The right hemisphere is our “window” on the real world. It cannot capture every detail of what is out there, but whatever it does take in is indicative of the present moment and changes with the course of time. It is our connection to reality. In action, both sides of the brain are always involved, but the nature of the act depends on which side is the master, that is, controls the outcome. Actions run by the right side are empathetic and reflect the situation out in the world, not inside the skull. Their choice incorporates and depends on the context of the surrounding world. The right’s acts tend to be more closely fitted to the reality that exists than do the those that rest on the abstractions stored in the left hemisphere, and lessens the likelihood of unintended consequences. Outcomes are determined by the real world, the one the right apprehends, not by the constructed world of the left. Reality always prevails, no matter what we are thinking. We get fooled much of the time, because in familiar circumstances, the left’s constructed world is close enough to reality that the intended acts do fit reasonably well.

This model, along with pieces such as Ackoff and Giddens, strongly suggests that change must come at the level of the brain. Dominance must be shifted back toward the primal right hemisphere so that we begin to care for the world of humans and nature instead of using and abusing it mainly for the left’s purposes. To avoid unintended consequences, pragmatic inquiry, run by the right hemisphere, must replace reductionism, the way the left works. Mindfulness and other right-hemisphere processes can be used to achieve the shift. My book expands upon this. Lies, confabulation, and the creation of alternate facts are the epitome of the work of the left hemisphere. Events in this vein over the past several years should make this story more easily understood and convincing.

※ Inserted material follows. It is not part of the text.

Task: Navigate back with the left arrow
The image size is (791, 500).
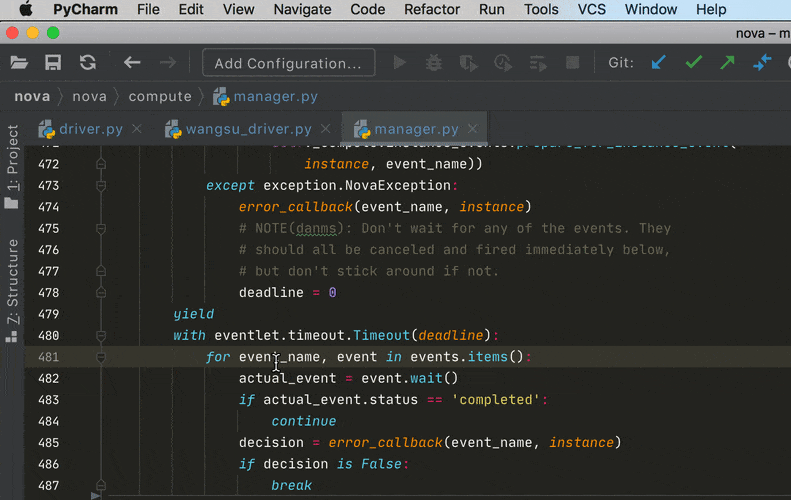Action: [132, 63]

1. Ehrenfeld, J. R. (2020). The right way to flourish: Reconnecting with the real world. Routledge.
2. Ackoff, R. L. (1981). The art and science of mess management. Interfaces, 11(1), 20–26.
3. Giddens, A. (1984). The constitution of society. University of California Press.
4. Merton, R. K. (1936). The unanticipated consequences of purposive social action. American Sociological Review, 1(6), 894-904.
5. McGilchrist, I. (2012). The master and his emissary: The divided brain and the making of the western world (Reprint ed.). Yale University Press.